The Cold War-style assassination of Kim Jong-un’s exiled half-brother, who had reportedly been living under Chinese protection in Macau, is likely to inflame existing tensions between Beijing and its ally Pyongyang, experts told The Diplomat.
China reportedly viewed Kim Jong-nam, who shared a father with the North Korean dictator, as a potential replacement for the current leader, who has tested Beijing’s patience with repeated nuclear and missile tests and by executing his reform-minded uncle Jang Song-thaek, who had close relations with the county. In an interview in 2012, Yoji Gomi, a Japanese journalist who extensively interviewed the estranged Kim, said that Beijing viewed him as a “political card” for the future.
As the first-born son of late dictator Kim Jong-il, Kim was once assumed to be the heir to the dictatorship but later fell out of favor, and in recent years he denied having any interest in power. After years of living outside North Korea, he was killed in an apparent poison attack at Kuala Lumpur airport in Malaysia on Monday.
Nam Change-hee, an international relations professor at Inha University near Seoul, said Kim’s assassination was “another slap on the face of Beijing,” leaving it with the competing options of punishing its ally or accommodating the slight.
“The policy I expect Beijing will take is a combination of the two, meaning sending another warning signal by reducing aid temporarily but simultaneously trying to maintain communication with Pyongyang as long as Kim Jong-un does not directly damage China’s security interests,” he said.
“We need to be reminded that Beijing needs to focus on domestic agenda and also other foreign policy problems like the Senkaku and South China Sea issues.”
Michael Madden, the founder of North Korea Leadership Watch, said the killing came at an especially inopportune moment as the countries appeared to be trying to mend fences.
“Jong-nam’s demise occurred at the same time as the Democratic People’s Republic of Korea [North Korea] and People’s Republic of China were shoring up their ties,” Madden said. “They had been relatively distant from one another the last three to four years — even prior to Mr. Jang’s execution — under Kim Jong-un. During the last few months there was an uptick in their conducting some public interactions and events.”

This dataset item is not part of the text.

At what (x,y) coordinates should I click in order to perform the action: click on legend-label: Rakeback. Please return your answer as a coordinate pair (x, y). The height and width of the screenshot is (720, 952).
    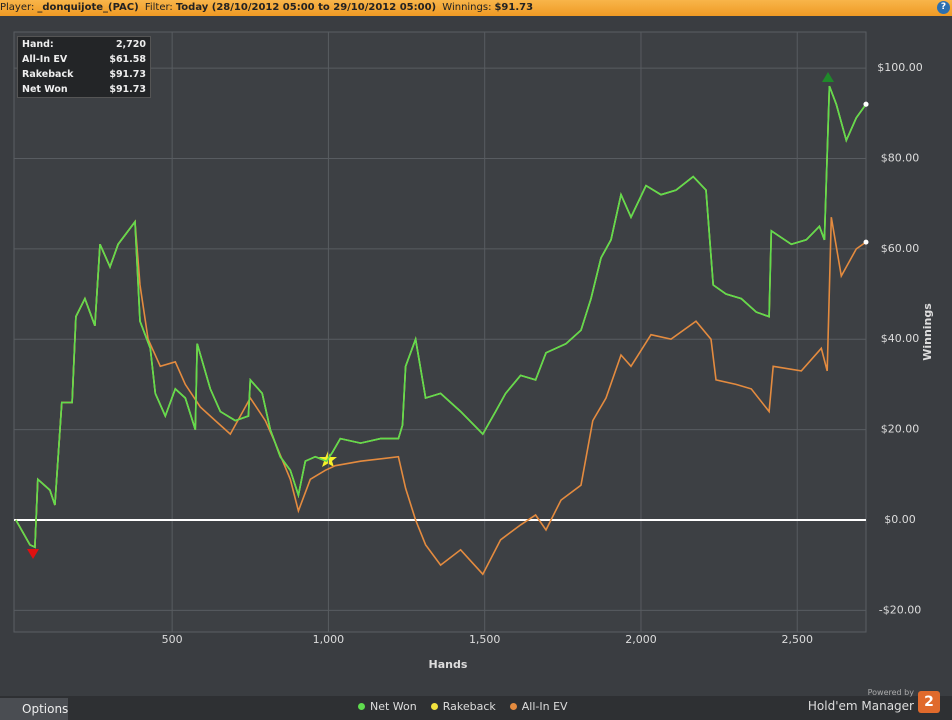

Madden said, however, that China may feel constrained in pushing back against its neighbor.
“I do not think the PRC will react too strongly because that would betray the value which some in China’s intelligence and diplomatic communities held Jong-nam,” he said. “ It may well serve as a test of China’s tolerance on the recent public renewal of DPRK-PRC ties.”
Robert Kelly, a political science professor at Pusan National University, said the fact that Beijing ultimately proved unable to unwilling to protect such a “useful wedge against Kim Jong-un” hinted at as-yet unknown machinations behind the scenes.
“Where was his operational security?” he said. “Does that mean China has given up on threatening or leveraging Kim Jong-un? That China let go such a useful asset is telling, but we don’t know what it means yet.”